[Date Prev][Date Next][Thread Prev][Thread Next][Date Index][Thread Index]

parallelism in a single instance of scrypt



Hi Colin and all,

Colin - impressive work on scrypt.  Thanks!

I've skimmed over the two PDFs (paper and slides) and the source code
for scrypt-1.1.6.  Frankly, I have not fully "read" any of this yet, but
I thought I'd ask the following question now anyway, because I think it
should be answered in the paper and/or slides more prominently - such
that one would find the answer right away.  So by being lazy I am trying
to help improve the materials available on scrypt. ;-)
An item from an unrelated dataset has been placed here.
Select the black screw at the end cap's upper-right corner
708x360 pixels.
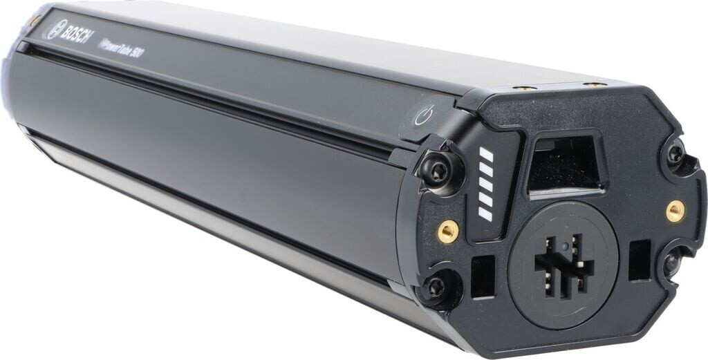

How much parallelism is there in a single instance of the scrypt key
derivation function?  I notice that you have an implementation for SSE2,
which means 4x parallelism (right?), but can it be extended further -
say, to use multiple CPU cores for a single scrypt computation?  What is
going to happen when x86-64 CPUs with AVX (256-bit vectors) hit the
market - will it be possible to make optimal use of them?  And chances
are that future CPUs and GPUs (or hybrids) will have even more cores and
longer vectors.  If this silicon can't be used optimally for "defensive"
uses of scrypt (enabling more extensive use of key stretching), then
that's a major shortcoming of scrypt.  (bcrypt and all others are
similarly problematic in this respect, which I complained about 10+
years ago, and I was hoping that the replacement would address this - in
fact, I did some work on this area at the time, but never finished that.)

How much pressure does scrypt place on the memory bus?  Is it CPU-bound
or I/O-bound?  If it's I/O-bound, then this might be good in terms of
required hardware cost (although this is questionable), yet it means
that it does not fully use the CPU, which is bad.  Sounds like a nasty
trade-off to me.  Ideally, a key derivation function should be able to
optimally use the hardware (all of: CPUs, GPUs, buses, memory) for a
_single_ instance of it on any common system that it is run on (of
course, the parameters may need to be tweaked by the system admin) - but
this goal is very hard to achieve.  Somehow I haven't seen the paper,
nor the slides, try to address this trade-off dilemma.  Have I missed it?

Thanks again,

Alexander